##### Data to use

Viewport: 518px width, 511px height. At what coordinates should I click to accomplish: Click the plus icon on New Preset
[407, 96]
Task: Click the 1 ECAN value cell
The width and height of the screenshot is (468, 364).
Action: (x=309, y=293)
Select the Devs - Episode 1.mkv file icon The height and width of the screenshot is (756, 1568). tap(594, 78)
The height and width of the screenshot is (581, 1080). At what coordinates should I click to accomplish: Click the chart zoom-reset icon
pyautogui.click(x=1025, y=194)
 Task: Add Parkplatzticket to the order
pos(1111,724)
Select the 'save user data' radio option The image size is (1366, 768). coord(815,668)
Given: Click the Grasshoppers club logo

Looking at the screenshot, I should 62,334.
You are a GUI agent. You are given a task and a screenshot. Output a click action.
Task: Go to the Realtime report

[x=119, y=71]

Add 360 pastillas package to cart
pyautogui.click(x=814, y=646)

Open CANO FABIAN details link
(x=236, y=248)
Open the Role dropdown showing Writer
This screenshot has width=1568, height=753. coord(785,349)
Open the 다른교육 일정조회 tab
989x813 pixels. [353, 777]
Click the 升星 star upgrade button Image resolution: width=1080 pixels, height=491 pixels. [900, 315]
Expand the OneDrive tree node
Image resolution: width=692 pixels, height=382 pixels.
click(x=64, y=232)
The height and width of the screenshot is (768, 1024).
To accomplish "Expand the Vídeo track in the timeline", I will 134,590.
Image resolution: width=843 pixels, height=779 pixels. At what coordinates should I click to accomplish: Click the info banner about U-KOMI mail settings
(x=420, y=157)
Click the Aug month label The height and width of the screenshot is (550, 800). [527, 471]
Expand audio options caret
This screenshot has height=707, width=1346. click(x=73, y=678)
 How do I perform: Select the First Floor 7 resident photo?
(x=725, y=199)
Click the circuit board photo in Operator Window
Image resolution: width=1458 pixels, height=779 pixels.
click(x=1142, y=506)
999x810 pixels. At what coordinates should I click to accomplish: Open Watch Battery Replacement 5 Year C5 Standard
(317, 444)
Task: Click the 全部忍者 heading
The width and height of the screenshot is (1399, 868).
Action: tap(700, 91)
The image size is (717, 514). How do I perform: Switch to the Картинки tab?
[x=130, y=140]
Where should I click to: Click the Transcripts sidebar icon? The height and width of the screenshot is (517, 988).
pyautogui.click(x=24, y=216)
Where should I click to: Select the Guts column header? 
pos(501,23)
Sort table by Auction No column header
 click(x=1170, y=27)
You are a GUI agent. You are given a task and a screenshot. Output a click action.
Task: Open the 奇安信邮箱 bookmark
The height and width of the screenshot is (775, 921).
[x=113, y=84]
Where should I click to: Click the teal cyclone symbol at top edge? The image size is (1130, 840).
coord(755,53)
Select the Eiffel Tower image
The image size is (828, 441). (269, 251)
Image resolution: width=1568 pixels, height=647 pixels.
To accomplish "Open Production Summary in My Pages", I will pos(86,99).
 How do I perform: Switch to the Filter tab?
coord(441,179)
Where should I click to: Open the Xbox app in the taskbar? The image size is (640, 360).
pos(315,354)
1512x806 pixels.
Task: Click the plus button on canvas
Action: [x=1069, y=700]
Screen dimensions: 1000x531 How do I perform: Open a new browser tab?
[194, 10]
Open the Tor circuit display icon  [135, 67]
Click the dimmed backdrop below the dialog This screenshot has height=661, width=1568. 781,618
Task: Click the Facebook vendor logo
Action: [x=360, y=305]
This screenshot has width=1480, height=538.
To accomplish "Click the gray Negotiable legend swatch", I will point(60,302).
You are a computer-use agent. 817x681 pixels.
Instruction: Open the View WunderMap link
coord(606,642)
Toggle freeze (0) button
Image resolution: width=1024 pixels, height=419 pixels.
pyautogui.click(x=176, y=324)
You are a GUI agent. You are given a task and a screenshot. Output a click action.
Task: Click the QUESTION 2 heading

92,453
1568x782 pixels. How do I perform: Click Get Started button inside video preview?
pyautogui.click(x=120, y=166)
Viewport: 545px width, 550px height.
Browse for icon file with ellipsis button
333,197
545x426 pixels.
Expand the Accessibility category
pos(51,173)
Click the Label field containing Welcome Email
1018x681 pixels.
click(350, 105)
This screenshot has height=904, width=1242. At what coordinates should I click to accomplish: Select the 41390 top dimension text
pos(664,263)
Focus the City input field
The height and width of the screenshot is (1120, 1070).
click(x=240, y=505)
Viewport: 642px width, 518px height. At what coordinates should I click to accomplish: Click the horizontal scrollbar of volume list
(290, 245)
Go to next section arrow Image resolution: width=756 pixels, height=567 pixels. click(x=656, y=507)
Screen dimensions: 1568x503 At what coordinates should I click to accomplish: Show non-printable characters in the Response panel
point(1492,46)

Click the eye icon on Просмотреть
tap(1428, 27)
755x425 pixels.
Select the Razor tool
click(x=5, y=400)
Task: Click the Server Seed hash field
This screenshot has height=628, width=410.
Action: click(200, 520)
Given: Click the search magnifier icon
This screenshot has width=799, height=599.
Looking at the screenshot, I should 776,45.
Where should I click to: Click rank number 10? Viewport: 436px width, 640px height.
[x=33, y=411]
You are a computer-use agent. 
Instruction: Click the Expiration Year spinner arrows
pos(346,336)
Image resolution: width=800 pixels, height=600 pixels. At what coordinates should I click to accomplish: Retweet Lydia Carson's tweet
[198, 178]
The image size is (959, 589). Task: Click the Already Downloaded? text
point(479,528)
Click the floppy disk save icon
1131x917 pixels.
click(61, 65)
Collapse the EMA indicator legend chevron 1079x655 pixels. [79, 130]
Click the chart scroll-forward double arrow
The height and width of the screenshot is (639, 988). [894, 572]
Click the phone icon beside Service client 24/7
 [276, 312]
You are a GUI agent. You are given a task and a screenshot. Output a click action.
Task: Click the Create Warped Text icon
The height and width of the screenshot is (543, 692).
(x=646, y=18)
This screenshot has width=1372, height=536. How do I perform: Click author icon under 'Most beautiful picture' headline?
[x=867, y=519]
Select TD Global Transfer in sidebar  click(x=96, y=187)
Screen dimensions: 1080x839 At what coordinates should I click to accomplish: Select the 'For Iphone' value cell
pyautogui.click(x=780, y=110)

##########

# What to do:
Pull every line that holds the string "computer" out of the records.

# Your solution:
You are a computer-use agent. 817x681 pixels.
You are a computer-use agent. 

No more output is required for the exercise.